Candido Neto 04/12/2020Como morrer mais profundamente ou mais extensivamente.O que foi dito no livro de Cuenca não cabe no livro, num livro, em alguma coisa de ler. O autor faz o leitor ler o tempo do livro, o espírito da época, depois o Brasil, o Rio e depois uma coleção de ruas e paisagens, não sem tentar rotas de fuga, mas em segredo ele olha para seu lugar vazio e volta para este lugar. Ele não foge de seu locus, ele se afasta para olhar seu lugar de outra perspectiva ( é isso o que faz a leitura de um modo geral?).
Há um clip do Robbie Williams, Rock DJ, sob efeito da música ele dança para mulheres que rodopiam ao redor dele em patins, ele tira a roupa, e o streptease prende a atenção daquele público, mas a nudez não consegue isso, então ele despe a pele e depois se decompõe músculo por músculo, até seu esqueleto glorioso sensualizar com a DJ. É isso o que faz J.P. descarna seu nome, seu habitat, suas relações, seus vínculos laborais, sua verve e literatura, seu telefone, seus hábitos, signos, identidade, seu rosto, sua integridade.
Mas o que forma Cuenca? Se ele assumidamente é o personagem fictício de seu romance, quem é esse a quem presenciamos a desmontagem a partir do nome Cuenca?
Na verdade a brincadeira não está em saber quem era o personagem real que gerou a personagem imaginária.
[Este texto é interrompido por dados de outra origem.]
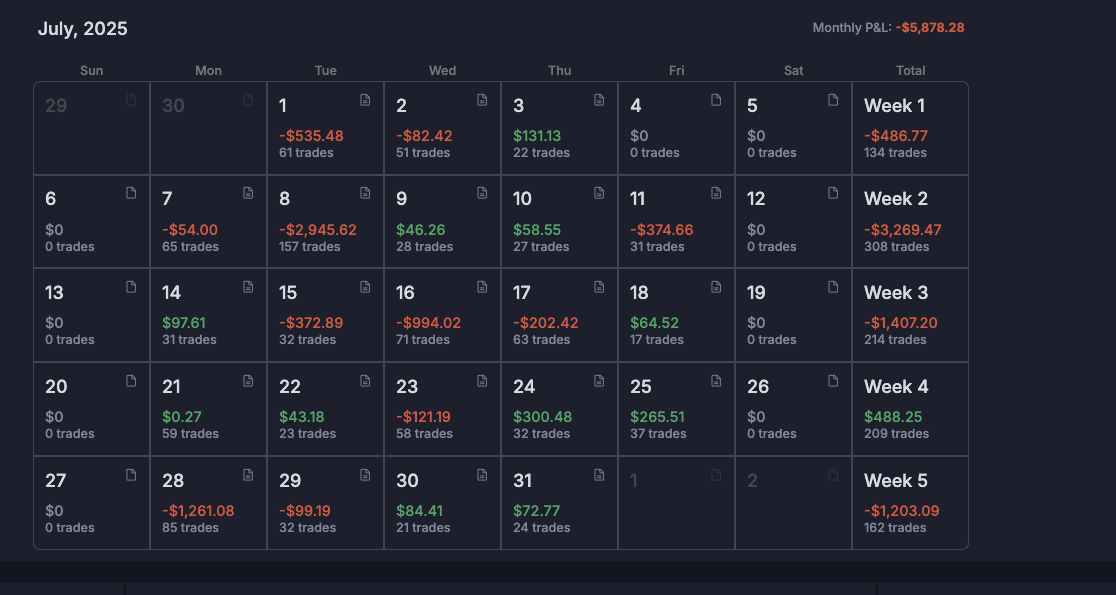Click the note icon on July 31
1116x595 pixels.
point(599,474)
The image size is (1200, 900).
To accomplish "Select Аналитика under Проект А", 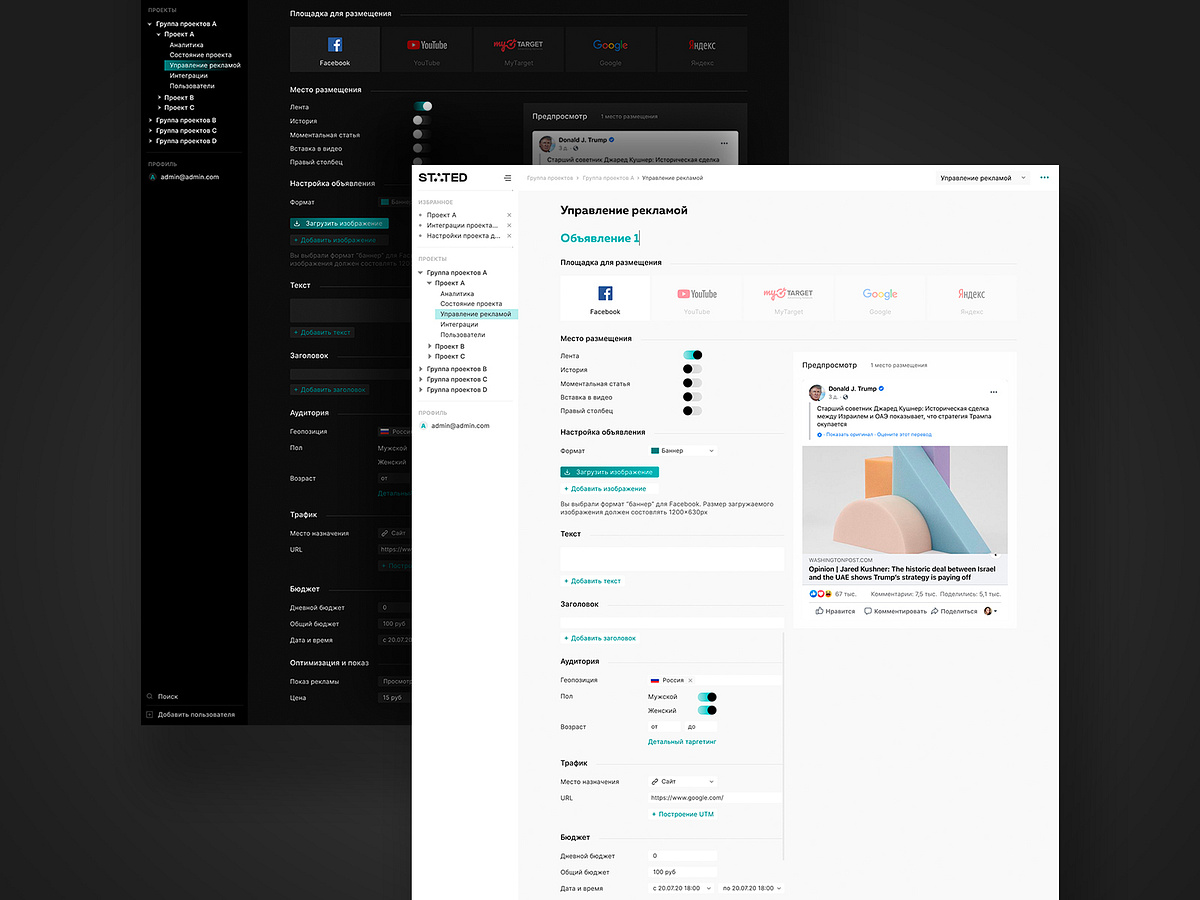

A brincadeira é observar a decomposição de uma pessoa sem tentar se desmontar também (crianças, não façam isso em casa - em canto algum).
O livro curto é montado em quatro capítulos, e esses em breves sessões. A forma de escrita é homogênea em substâncias, e diversa em intensidades e textura. Narrativa, ensaio, fluxo de pensamento, descrição, tudo compõe o romance-caleidoscópio. Por isso é bom seguir a sugestão do personagem e observar o livro a distância de vez em quando.
Hermético? Talvez pornográfico, não de cunho sexual, no sentido de iniciar, percorrer e terminar um percurso mimético sem interações do Cuenca ficcional com mais nenhum personagem, todo diálogo e existência de qualquer pessoa no livro é para o ser do protagonista. E isso não é bom, ou ruim, isso apenas é o que é.
Thiago Novaes falou em qualquer lugar do YouTube, a violência está para a morte como a pornografia está para a insignificância. Esse é talvez um livro sobre a insignificância de tudo o que podemos nomear.